Come funziona e a cosa serve un essiccatore ad adsorbimento

8 giugno 2021

L’aria ambiente aspirata dal compressore contiene una certa quantità di vapore acqueo. Durante la compressione, la concentrazione dell’acqua aumenta, formando la condensa che deve essere trattata per evitare danni alle apparecchiature o alla produzione. 

Scopri nell’articolo come ottenere aria secca di qualità con un essiccatore ad adsorbimento.

Come funziona un essiccatore ad adsorbimento

In un essiccatore ad adsorbimento, il flusso di aria umida in uscita dal compressore passa attraverso un materiale dessiccante (gel di silice, setacci molecolari o allumina) per adsorbire ed eliminare l’acqua. In questo modo è possibile raggiungere un punto di rugiada in pressione di -70 °C.

Il materiale igroscopico che adsorbe l’acqua si satura gradualmente, quindi per consentire la continuità di funzionamento, in genere gli essiccatori ad adsorbimento hanno 2 serbatoi di essiccazione che funzionano alternativamente: mentre uno elimina l’acqua, l’altro si rigenera e viceversa.
──────────────────────────────
## Compito assegnato 1:
Stampa il passo dell'articolo sull'essiccatore ad adsorbimento che va da "L’aria ambiente aspirata" fino a "o alla produzione.".
## Compito assegnato 2:
Le seguenti affermazioni concordano con l'articolo sull'essiccatore ad adsorbimento? Per ciascuna rispondi sì o no e cita testualmente le parole che lo stabiliscono. (a) Come materiale dessiccante si può usare il gel di silice. (b) Gli essiccatori ad adsorbimento hanno in genere un solo serbatoio di essiccazione. (c) Durante la compressione la concentrazione dell'acqua diminuisce.
Le righe provengono da una fonte diversa.
──────────────────────────────
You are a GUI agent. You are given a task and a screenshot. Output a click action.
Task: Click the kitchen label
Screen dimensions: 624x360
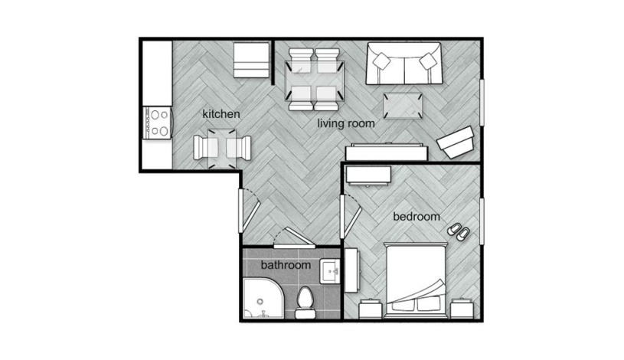point(221,114)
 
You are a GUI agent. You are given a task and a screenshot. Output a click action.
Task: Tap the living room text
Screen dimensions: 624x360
point(346,123)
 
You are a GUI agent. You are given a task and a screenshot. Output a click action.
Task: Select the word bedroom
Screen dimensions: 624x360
point(417,217)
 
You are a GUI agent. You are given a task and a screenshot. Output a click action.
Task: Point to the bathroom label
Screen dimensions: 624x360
point(286,265)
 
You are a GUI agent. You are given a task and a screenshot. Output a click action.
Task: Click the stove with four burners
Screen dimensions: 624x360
──────────────────────────────
## Soluzione 1:
L’aria ambiente aspirata dal compressore contiene una certa quantità di vapore acqueo. Durante la compressione, la concentrazione dell’acqua aumenta, formando la condensa che deve essere trattata per evitare danni alle apparecchiature o alla produzione.

## Soluzione 2:
(a) Sì: "un materiale dessiccante (gel di silice, setacci molecolari o allumina)".
(b) No: "in genere gli essiccatori ad adsorbimento hanno 2 serbatoi di essiccazione che funzionano alternativamente".
(c) No: "Durante la compressione, la concentrazione dell’acqua aumenta".